▼

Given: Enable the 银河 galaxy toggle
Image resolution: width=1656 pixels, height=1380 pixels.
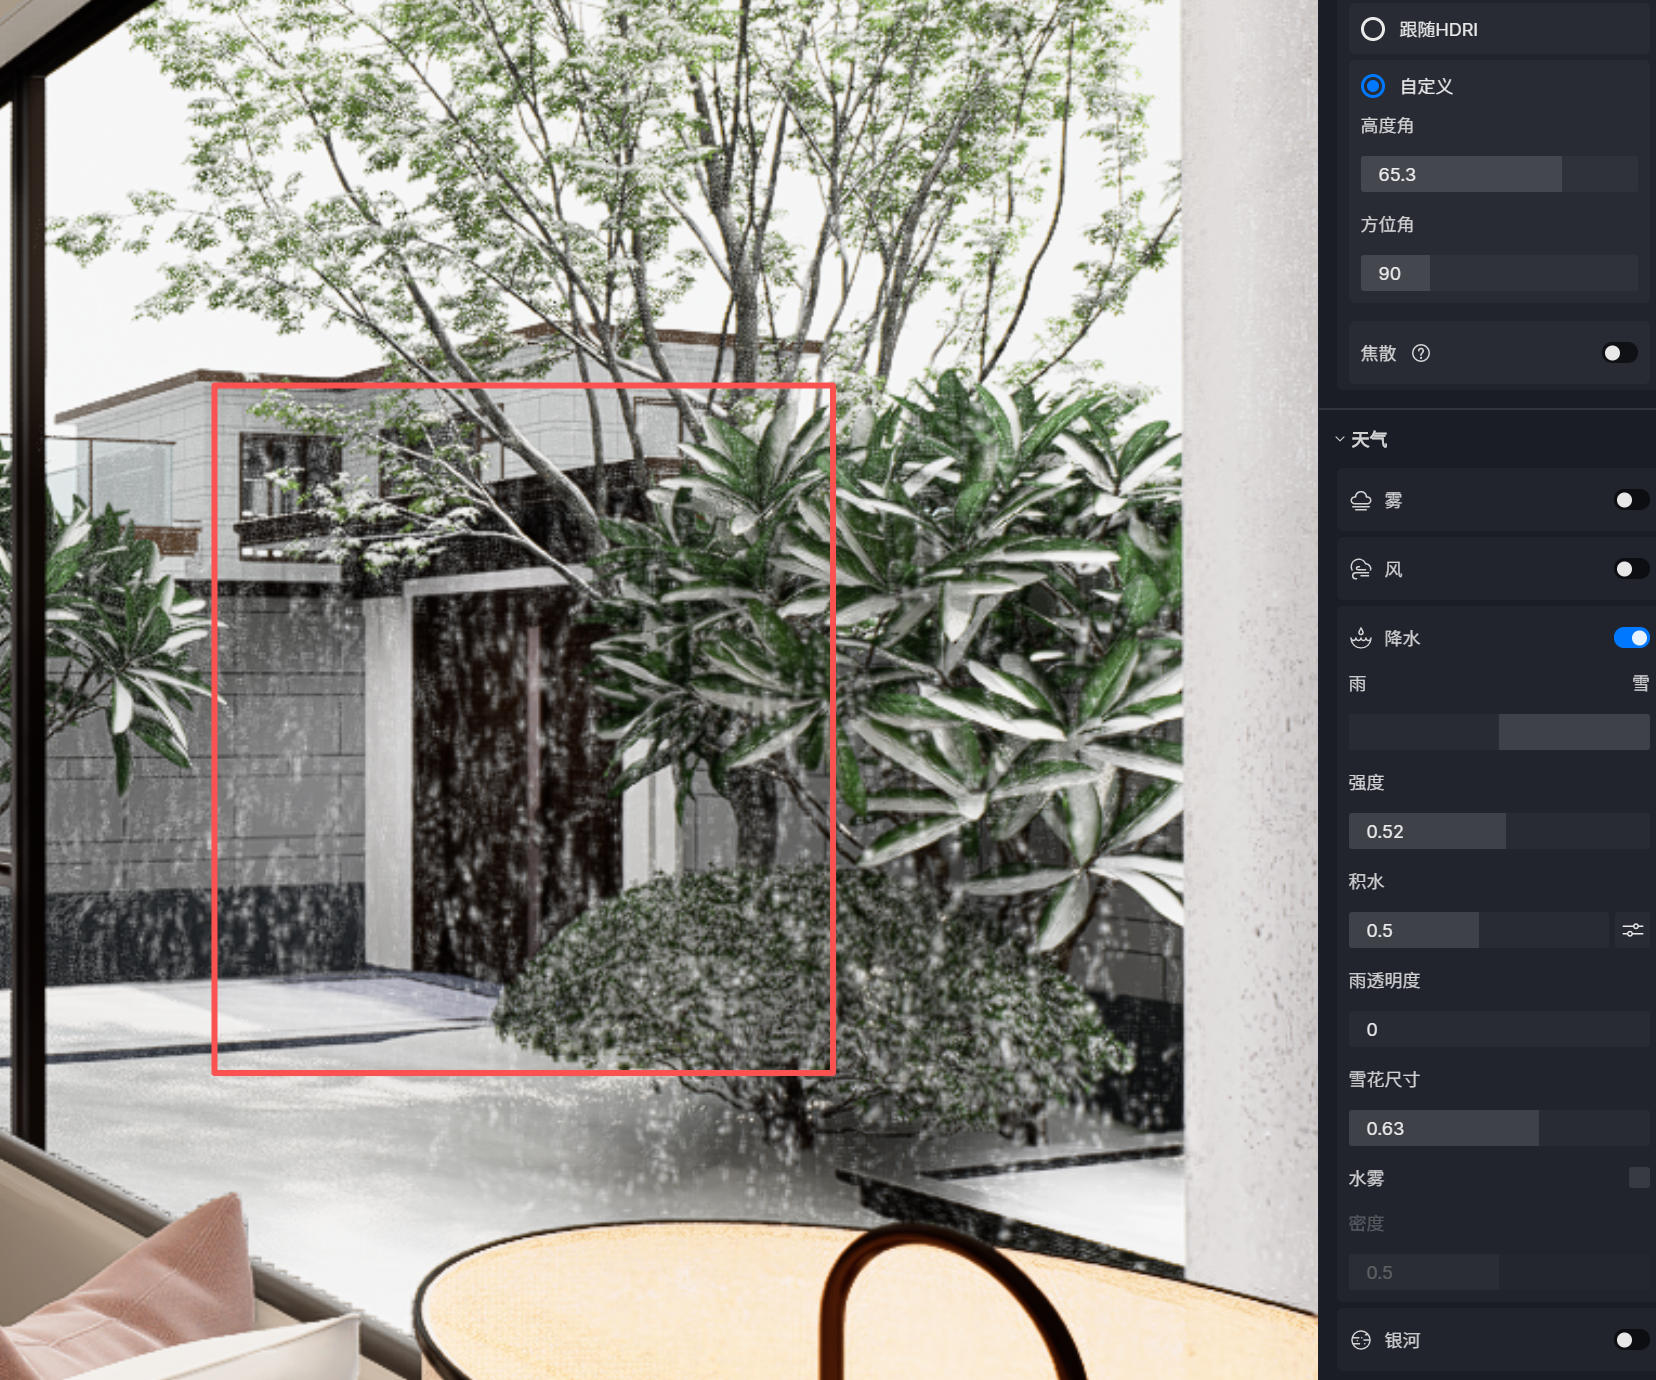Looking at the screenshot, I should (x=1630, y=1340).
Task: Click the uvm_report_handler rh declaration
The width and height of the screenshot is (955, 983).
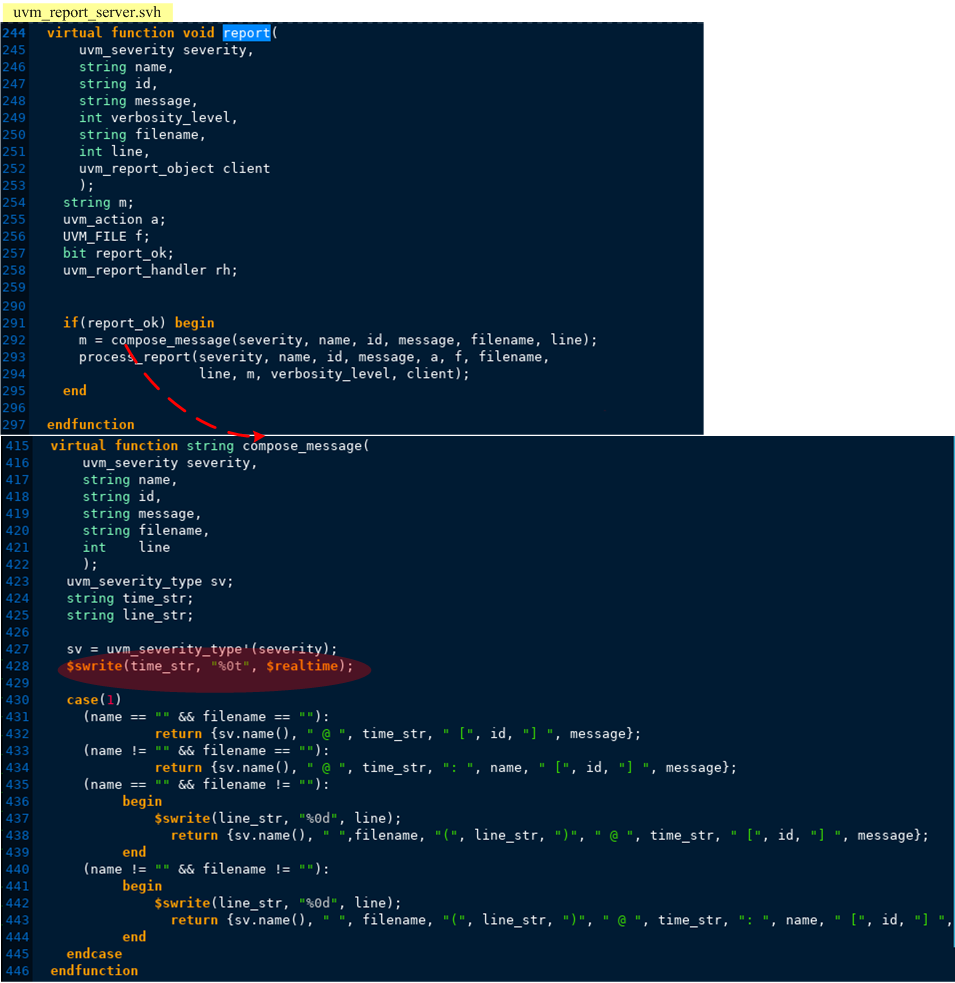Action: point(150,270)
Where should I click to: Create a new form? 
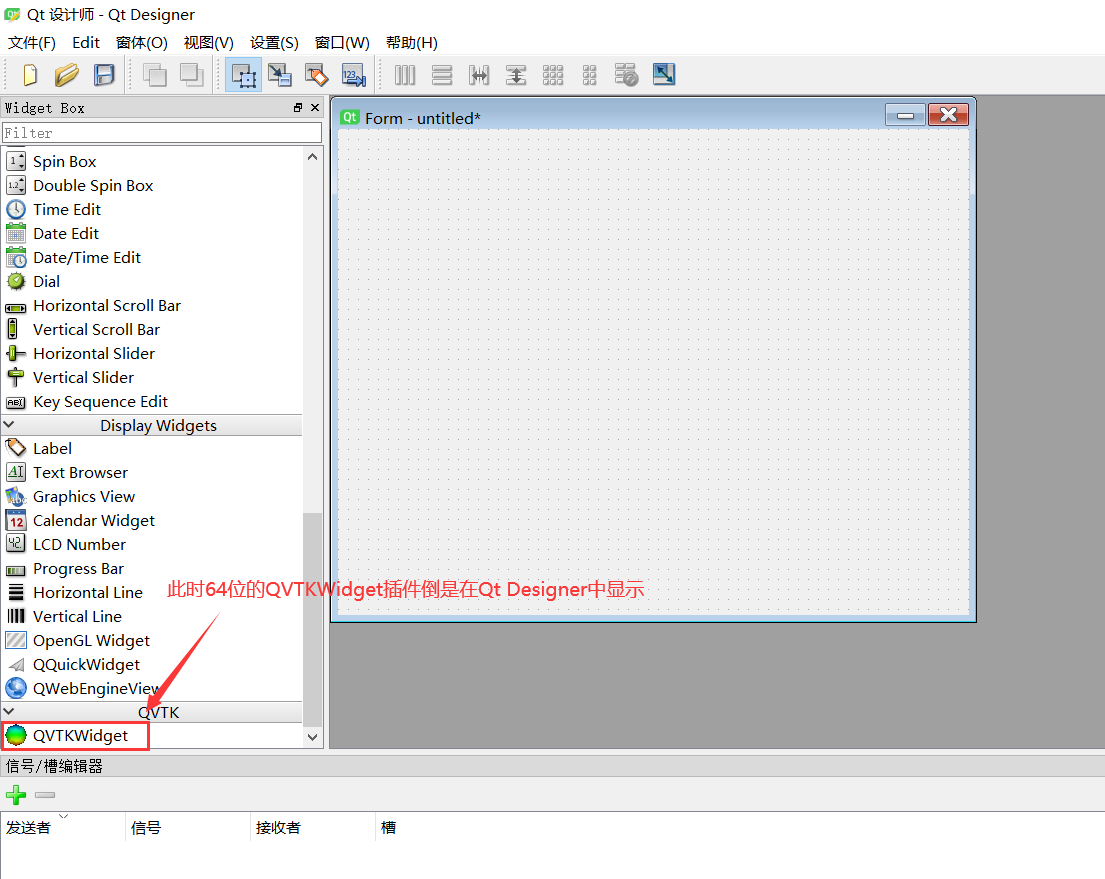29,74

▲

### [Requirement]
Print the data again, word for word, without any pictures.

### [Answer below]
Given: Enable the 银河 galaxy toggle
Image resolution: width=1656 pixels, height=1380 pixels.
Looking at the screenshot, I should (x=1630, y=1340).
Task: Click the uvm_report_handler rh declaration
The width and height of the screenshot is (955, 983).
Action: point(150,270)
Where should I click to: Create a new form? 
29,74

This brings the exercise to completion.